THE PROBLEM ▸ From the first line to the last, please print the entries exactly, omitting pictures.

Entries taken from a collection ▸
○ ○ ○ ○

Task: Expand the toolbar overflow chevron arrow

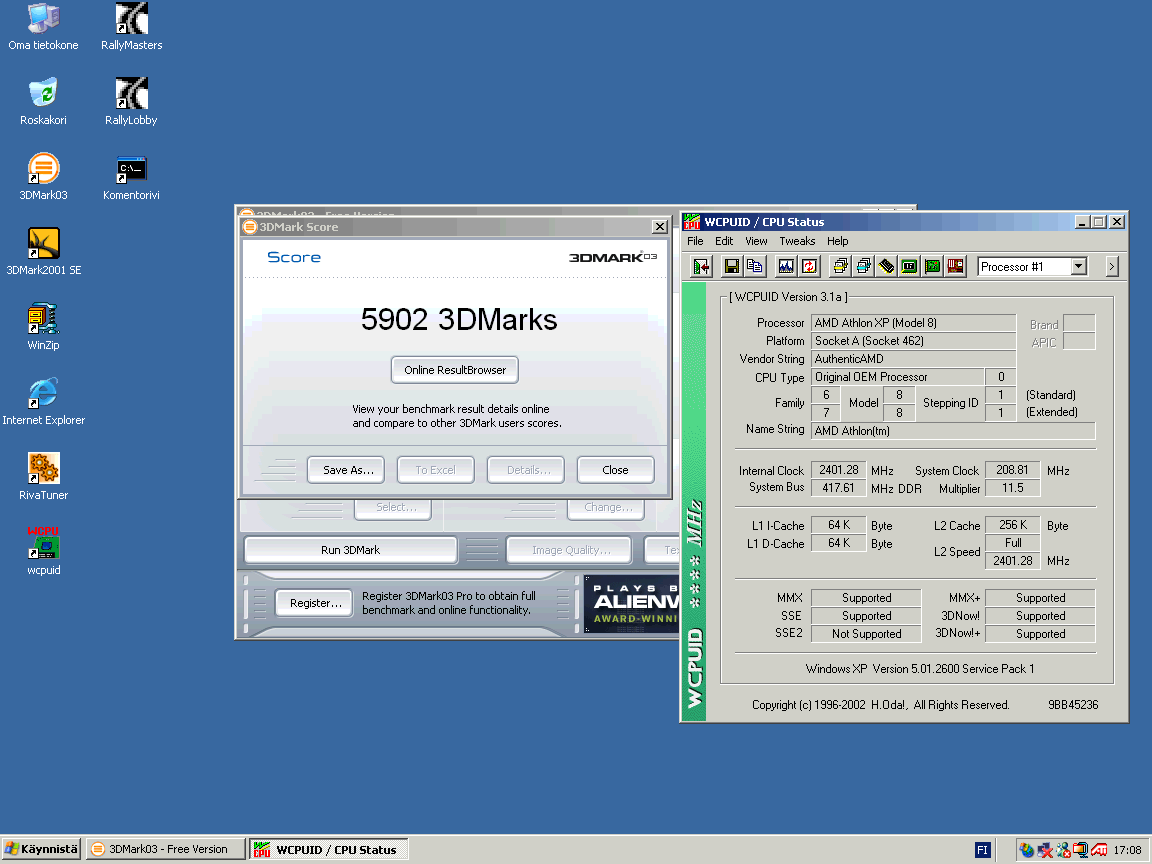Action: pyautogui.click(x=1112, y=266)
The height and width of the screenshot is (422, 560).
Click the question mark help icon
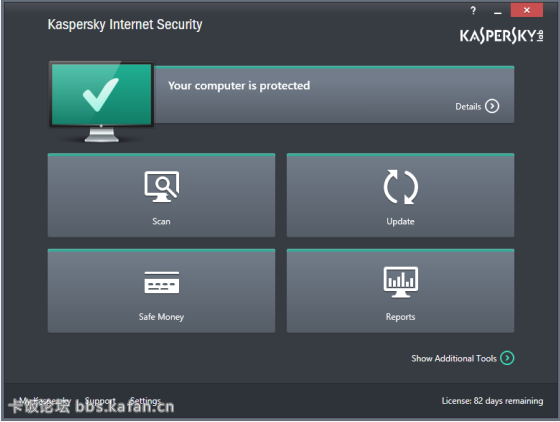(x=473, y=11)
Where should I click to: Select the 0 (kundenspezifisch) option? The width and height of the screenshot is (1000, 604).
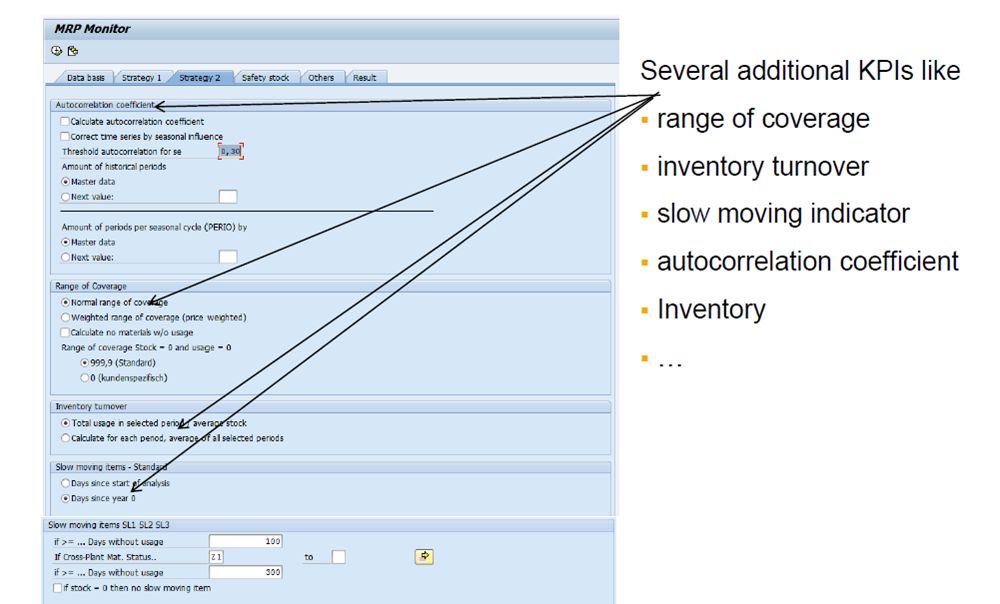tap(84, 378)
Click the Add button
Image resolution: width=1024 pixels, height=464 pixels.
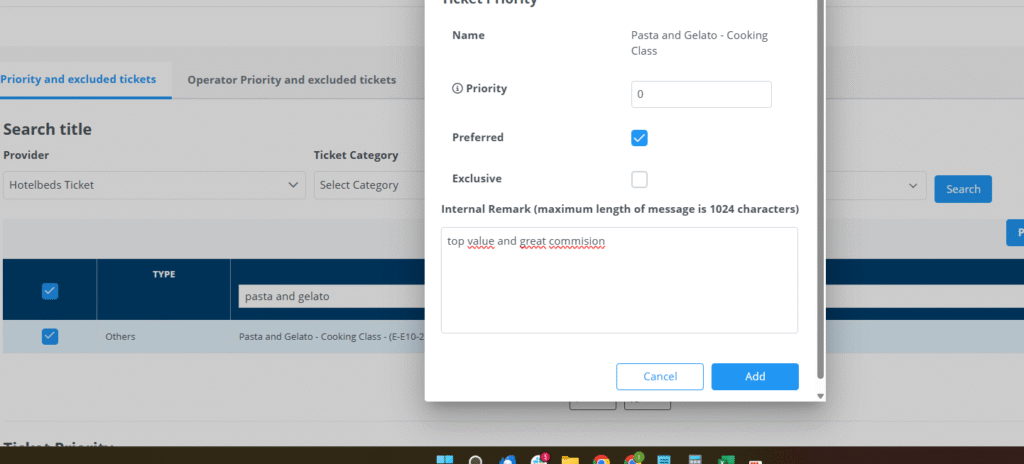click(x=755, y=377)
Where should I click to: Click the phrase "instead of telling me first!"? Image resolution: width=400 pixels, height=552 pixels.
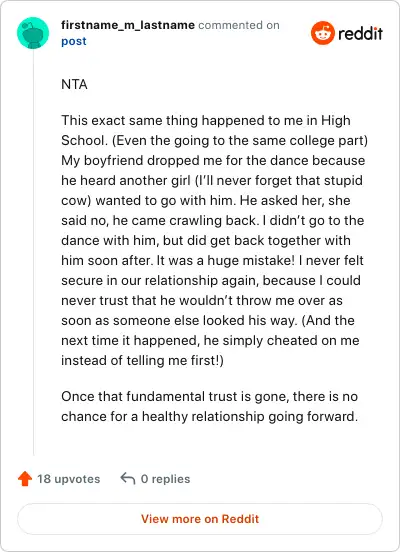[142, 360]
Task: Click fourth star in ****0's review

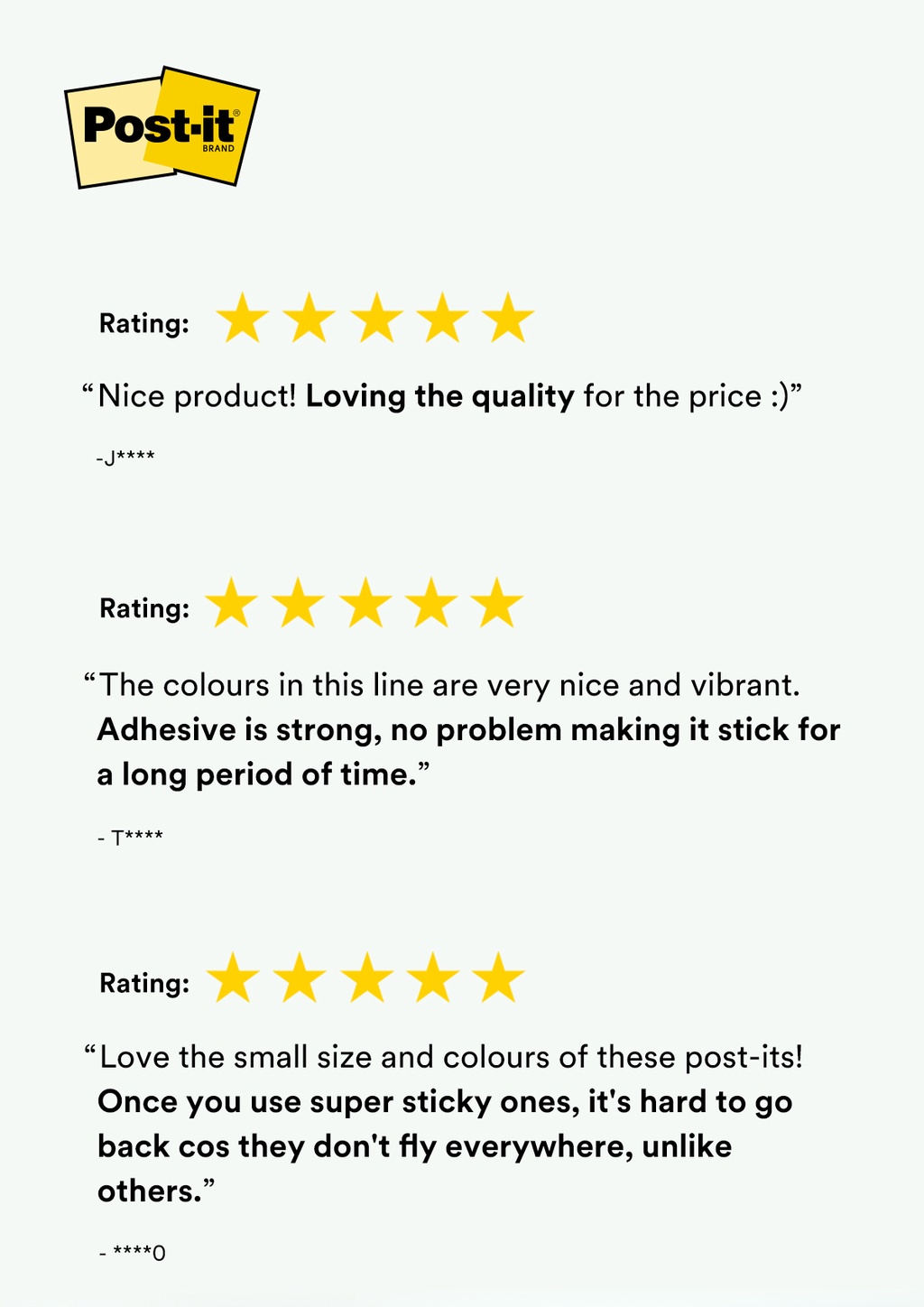Action: pyautogui.click(x=433, y=978)
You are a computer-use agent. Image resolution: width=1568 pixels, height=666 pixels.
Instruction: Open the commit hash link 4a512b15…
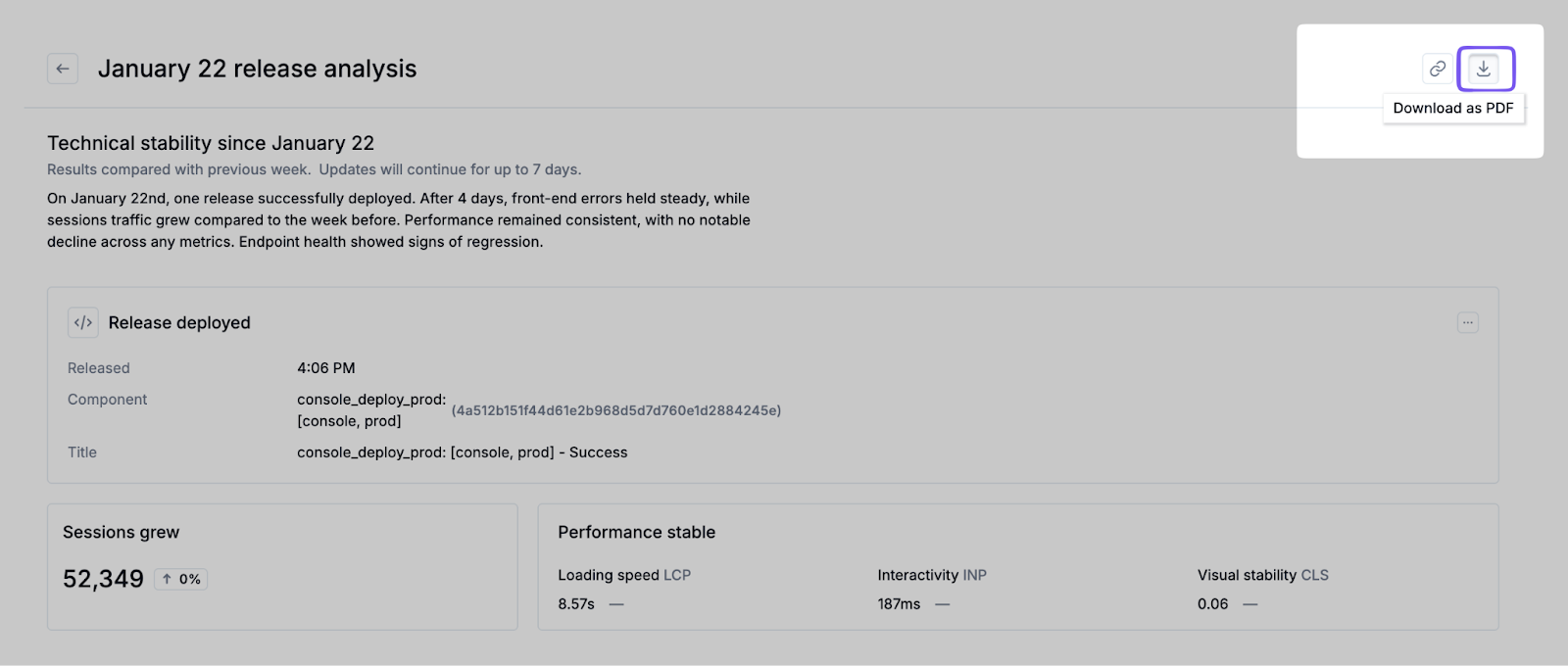point(616,410)
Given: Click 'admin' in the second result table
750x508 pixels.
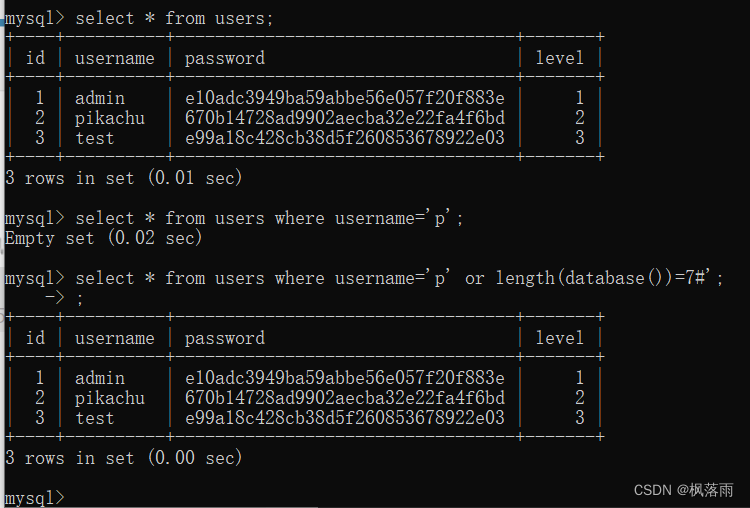Looking at the screenshot, I should 100,378.
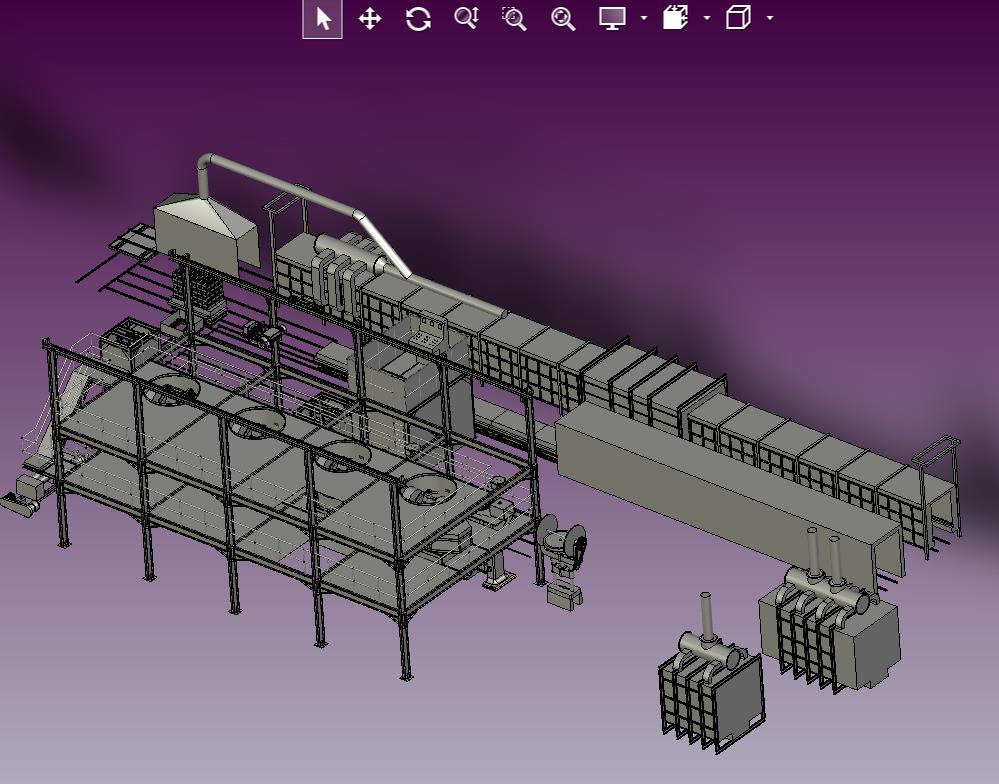The height and width of the screenshot is (784, 999).
Task: Click the monitor display settings icon
Action: [612, 18]
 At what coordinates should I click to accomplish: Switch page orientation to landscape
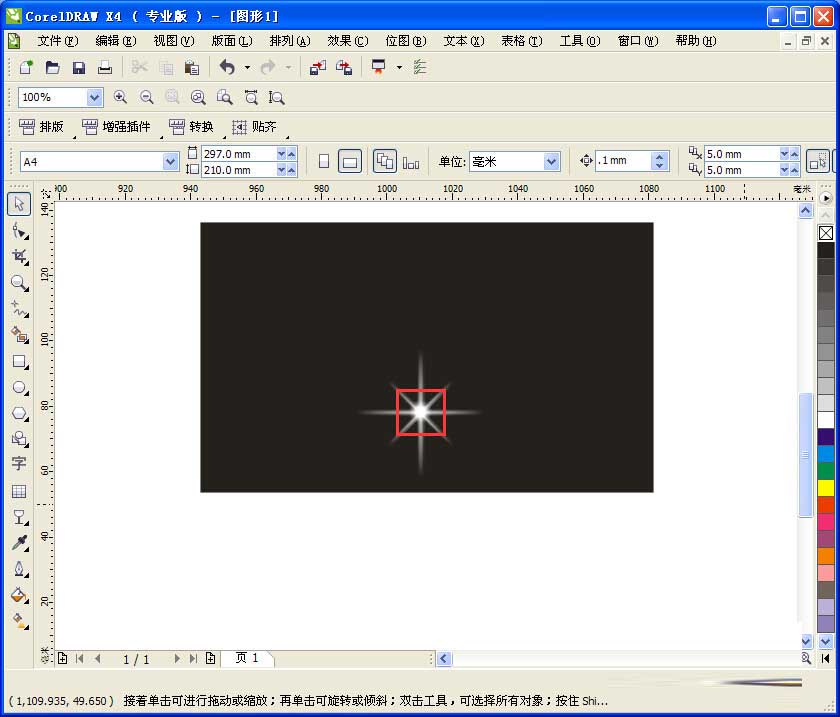[347, 160]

○ ○ ○ ○

OUTPUT OF THE EXERCISE ▸
Task: Expand the toolbar overflow chevron arrow

Action: pyautogui.click(x=1112, y=266)
The height and width of the screenshot is (422, 560).
Click the question mark help icon
(x=473, y=11)
Where should I click to: Select the 0 (kundenspezifisch) option? The width and height of the screenshot is (1000, 604).
tap(84, 378)
Click the Add button
Image resolution: width=1024 pixels, height=464 pixels.
click(x=755, y=377)
Where should I click to: Click the phrase "instead of telling me first!"? Image resolution: width=400 pixels, height=552 pixels.
[142, 360]
Task: Click fourth star in ****0's review

Action: pyautogui.click(x=433, y=978)
You are a computer-use agent. Image resolution: width=1568 pixels, height=666 pixels.
Instruction: Open the commit hash link 4a512b15…
point(616,410)
Given: Click 'admin' in the second result table
750x508 pixels.
Looking at the screenshot, I should 100,378.
The height and width of the screenshot is (784, 999).
Task: Click the monitor display settings icon
Action: [612, 18]
 At what coordinates should I click to accomplish: Switch page orientation to landscape
[347, 160]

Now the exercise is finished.